Data Science & Manufacturing
Industry 4.0, Smart Factory – manufacturing of the future has many buzz words, which refer to the intelligent utilization of accessible machine data to enhance and improve operational performance. Analysis and modelling of production processes enable the sustainable reduction of down times. At the same time, big data equips production lines to reliably handle great product variety at maximum machine utilization. Shop floors at German (and international) manufacturing sites are – indeed – already highly optimized and data driven. Data availability is rarely an issue and – first and foremost – the goal is clearly defined: maximum output at minimum costs. End of story? Not really, because data science holds the key for new areas of value creation, which go beyond traditional shop floor optimization.

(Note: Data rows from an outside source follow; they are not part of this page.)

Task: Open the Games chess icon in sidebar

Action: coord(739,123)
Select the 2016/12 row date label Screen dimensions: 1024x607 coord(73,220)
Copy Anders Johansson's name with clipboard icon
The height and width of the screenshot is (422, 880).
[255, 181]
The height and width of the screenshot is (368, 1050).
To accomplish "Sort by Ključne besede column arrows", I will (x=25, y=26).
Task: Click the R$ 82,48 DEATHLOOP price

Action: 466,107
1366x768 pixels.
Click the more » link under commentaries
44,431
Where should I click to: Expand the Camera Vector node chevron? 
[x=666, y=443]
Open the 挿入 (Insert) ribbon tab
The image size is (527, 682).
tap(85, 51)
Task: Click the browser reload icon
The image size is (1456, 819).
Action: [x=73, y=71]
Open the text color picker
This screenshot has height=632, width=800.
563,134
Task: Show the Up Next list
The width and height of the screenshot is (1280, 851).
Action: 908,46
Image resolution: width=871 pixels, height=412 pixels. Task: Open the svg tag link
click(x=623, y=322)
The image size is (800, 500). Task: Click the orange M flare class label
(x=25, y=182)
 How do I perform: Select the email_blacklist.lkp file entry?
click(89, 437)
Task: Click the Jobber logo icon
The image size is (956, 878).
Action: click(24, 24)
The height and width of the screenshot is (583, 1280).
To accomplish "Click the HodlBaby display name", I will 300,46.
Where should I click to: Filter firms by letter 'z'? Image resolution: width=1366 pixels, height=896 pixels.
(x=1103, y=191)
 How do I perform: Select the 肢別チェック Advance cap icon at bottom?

With structured and unstructured information at hand, manufacturing companies gradually move beyond the shop floor and aim to integrate data from various departments, in order to gain new overarching, intelligent insights.
Predictive maintenance and new business models
Intelligent predictive maintenance has been on the agenda of manufacturing executives for quite some time, as it is highly entangled with machine downtime prevention. Nevertheless, maintenance is not only an issue for continuously optimizing the own production lines. With sensors and wireless communication as an integral component of manufacturing equipment, it can be utilized to optimize beyond the company’s organizational borders.
Especially for companies, which are in the business of selling heavy machinery and other investment goods, services gradually become a major revenue stream. Preventively sending service teams to customers is crucial to actual prevention of machine disruption and to maintain a high service quality perception. Providing high service quality is enabled through data science and customized algorithms, which take in machine data and effectively tailor predictions to the respective environment at the client’s site. Additionally, companies might experiment more with leasing their equipment and machines and establish new pay-per-use models. Data science enables organizations to reliably predict revenue streams per customer and provide the basis for business model innovation, if explored on a continuous basis.
Holistic, integrated business and manufacturing steering
Shop floor performance is not an isolated endeavour anymore, but its optimization is carried out along various dimensions. Integrating manufacturing output indicators with other business-relevant metrics is key to sustainably improve performance. Data science and machine learning can effectively help to quickly establish, challenge and test hypotheses about causal relations and pattern and thus assist to build strategies upon those insights.
Data science unfolds its key value proposition especially in those scenarios, where data from different domains is merged and mined for insights. Manufacturing executives are on the constant quest to understand their business even better, identify new levers for optimization and innovate across all dimensions. Establishing a powerful data science culture across all domains, which delivers unique insights and thought provocation, is crucial for advancements on quality control, business steering and bottom-line performance.
Elimination of overhead costs
While process optimization itself usually encompasses the elimination of overhead costs, wherever feasible, it is not only manufacturing processes, which need to be assessed with a new lense of technological advances. Indeed a new culture of the lean organization should be fostered with data science and rolled-out in manufacturing companies.
For example, service processes can be streamlined by exploring techniques of natural language processing on existing service documents, mapping the service processes accordingly and starting to automate some components of the service process. Within the sales process, sales agents might automatically be provided with relevant documents which enable them to deliver more value to potential clients and optimize conversion rates and handle more leads. Continuous improvement attitudes, which are inherent in the lean manufacturing culture should be actively championed and disseminated to all other departments of the company. Nurturing this culture could further cut overhead costs, because data science opportunities are actively sought and implemented.